Riding Requirements in Idaho:  It is not mandatory for adults to take the OHV safety course and carry a OHV Education certificate, i.e. “card”—however, it is recommended!  (Side note: After I got my new ATV, I took Idaho’s ATV safety course and it provided me with a better understanding on how to handle my ATV and ride the trails—if a beginner, I recommend the class.)

WORD OF CAUTION: If you live in Idaho and don’t have Idaho’s certificate/card, you better take Oregon’s on-line course, and receive their All-terrain Vehicle (ATV) Safety Education card if you are planning to ride anywhere in Oregon—or be ready to pay the fine if you get caught without it!  For more information about Oregon and Idaho requirements, scroll down the page to the end of this Leslie Gulch article.

How was this gulch created?

Three Fingers Butte

Three Fingers Butte.

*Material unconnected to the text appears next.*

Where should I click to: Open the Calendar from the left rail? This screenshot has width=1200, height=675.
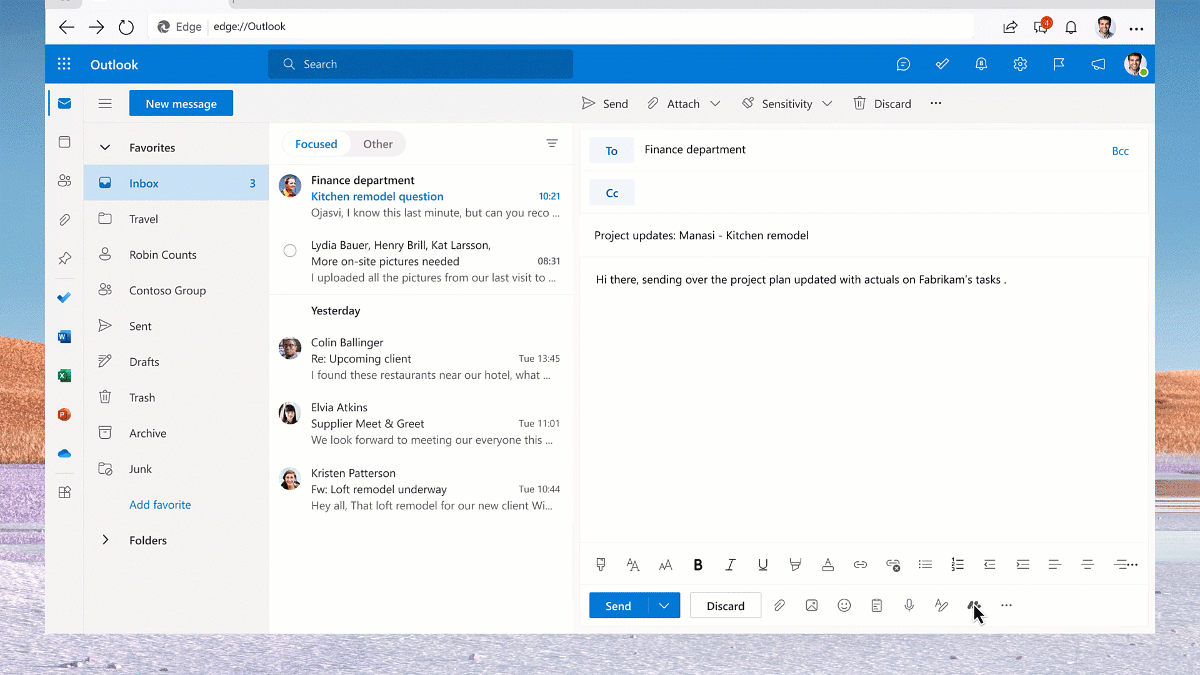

Photo taken by P. Jones.

As stated in the Bureau of Land Management brochure: “The most striking features of Leslie Gulch are the diverse and often stark, towering and colorful geologic formations. The Leslie Gulch tuff (consolidated volcanic ash), make up the bulk of these formations. It is a rhyolite ash that erupted from the Mahogany Mountain caldera (a large volcanic depression which encompasses Leslie Gulch) in a series of violent explosions about 1,5 million years ago. Much of the material fell back into the volcano as a gaseous deposit of ash and rock fragments up to 1,000 feet thick.  About 100,000 years later, volcanic eruptions from the Three Finger plum located several miles to the northeast, deposited another layer of rhyolite tuff in Leslie Gulch.”

How did Leslie Gulch get its name?

The gulch was named after a local rancher, Hiram E. Leslie. In 1882, he was moving cattle up the gulch towards Cow Creek when he was struck by lightning and killed.  The gulch was previously named “Dugout Gulch” and was later referred to by the locals as “the gulch where Leslie was struck by lightning”!  Later, the name was changed to Leslie Gulch.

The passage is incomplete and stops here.